_EXERCISE 1_.
Answer these questions from the report on bone density in patients with HIV.
(a) What was the mean age of the SUN patients?
(b) How many HIV-infected patients is the cohort following?
(c) What percentage of the SUN patients had osteopenia?
_EXERCISE 2_. In the report on bone density in patients with HIV, rewrite the passage starting with "Cross-sectional studies have" and going on through "University College Dublin.", renaming "healthy controls" to "HIV-negative controls".
_EXERCISE 3_. Continue the report on bone density in patients with HIV from its final sentence.

───── DOCUMENT EXCERPT ─────

BOSTON — An increased risk for osteoporosis or osteopenia is among the age-related complications faced by patients surviving long term with HIV disease.

Cross-sectional studies have shown that patients with HIV have a greater prevalence of reduced bone mineral density, compared with healthy controls, but longitudinal data that would demonstrate the significance of this increased risk are lacking, said Dr. William G. Powderly of University College Dublin.

To meet this need for data, the Centers for Disease Control and Prevention is prospectively following a cohort of more than 500 HIV-infected patients in the Study to Understand the Natural History of HIV and AIDS (SUN), Dr. Powderly said at the 15th Conference on Retroviruses and Opportunistic Infections.

On enrollment in SUN, patients had baseline bone densitometry and body composition measurements, clinical data, and fasting laboratory data collected, and were matched for age, race, sex, and body mass index with controls from the National Health and Nutrition Examination Study III.

Among the SUN patients (mean age 41 years), 52% had osteopenia and 10% had frank osteoporosis, Dr. Powderly said.

───── DATA SECTION ─────

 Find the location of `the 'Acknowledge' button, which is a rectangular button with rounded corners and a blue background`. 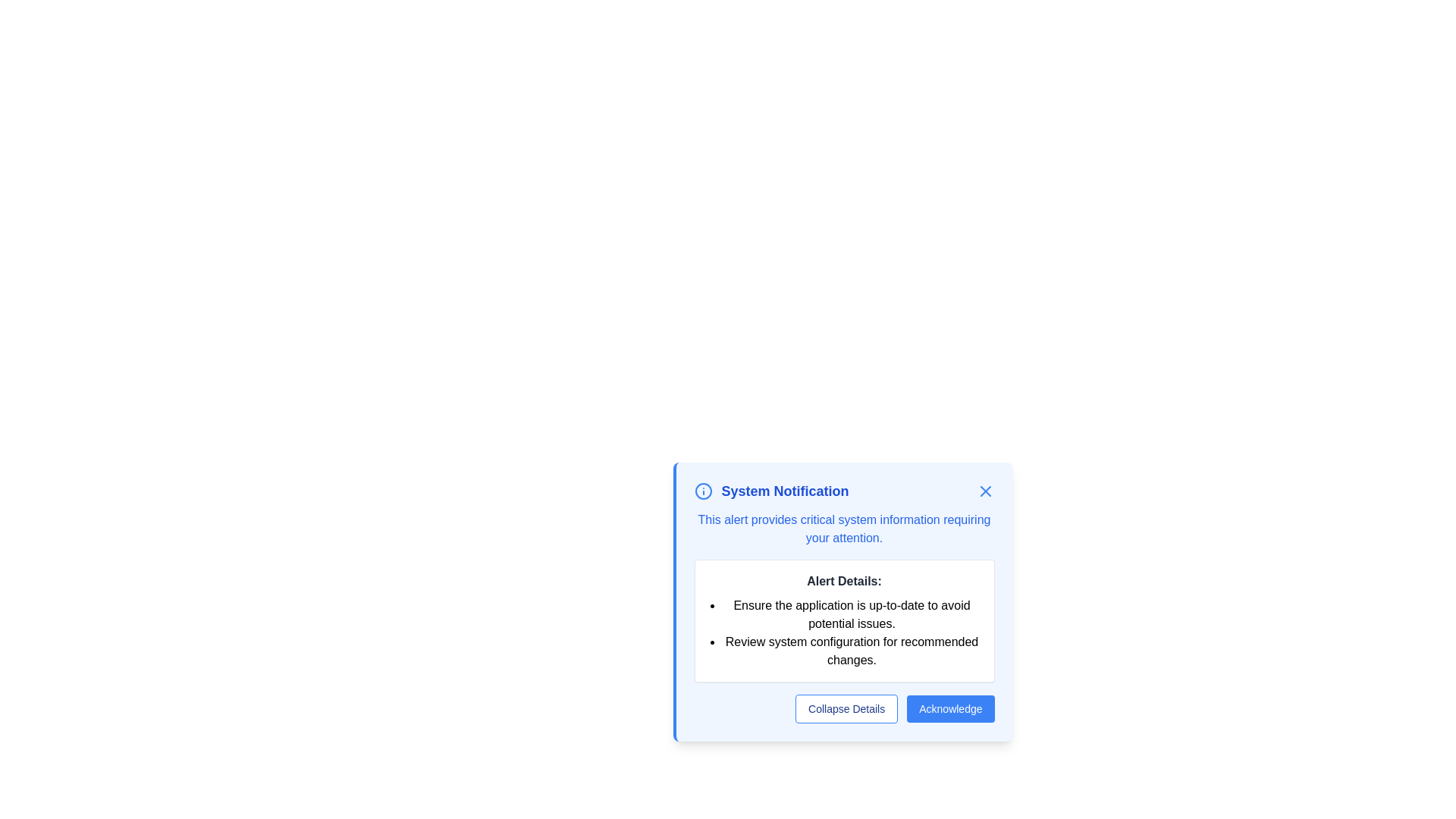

─────

_EXPECTED ANSWER 1_.
(a) 41 years
(b) More than 500
(c) 52%

_EXPECTED ANSWER 2_.
Cross-sectional studies have shown that patients with HIV have a greater prevalence of reduced bone mineral density, compared with HIV-negative controls, but longitudinal data that would demonstrate the significance of this increased risk are lacking, said Dr. William G. Powderly of University College Dublin.

_EXPECTED ANSWER 3_.
A total of 78% were men, 25% were black, and almost 80% were receiving antiretroviral therapy.

Analysis revealed that factors associated with an increased risk of low bone mineral density included age over 45 years (odds ratio 2.35) and CD4 count below 300 cells/mm3 (OR 2.10), Dr. Powderly said.

Duration of HIV infection longer than 98 months also was associated with an increased risk (OR 1.56).

Determining whether bone mineral loss will continue over time and translate into increased risk for fractures is a “critically important” area of HIV research, Dr. Powderly said at the meeting, which was sponsored by the Foundation for Retrovirology and Human Health and the CDC.

Further information also is needed on HIV-associated risk factors. Aside from risk factors also present in the general population such as smoking, alcohol use, low body mass index, and lack of physical activity, the aging HIV patient also might have renal dysfunction and inadequate nutrition, which can further contribute to bone loss. HIV disease itself might alter the processes involved in bone mineralization and turnover, according to Dr. Powderly. In a study he and his colleagues performed, human osteoblast and mesenchymal stem cell lines were treated in vitro with several HIV proteins, including HIV p55-gag and HIV gp120.

Exposure to these proteins reduced calcium deposition, alkaline phosphatase activity, and mRNA levels of osteogenic transcription factors in osteoblasts, and the ability of stem cells to develop into osteoblasts was modulated (AIDS Res. Hum. Retroviruses 2007;23:1521-30).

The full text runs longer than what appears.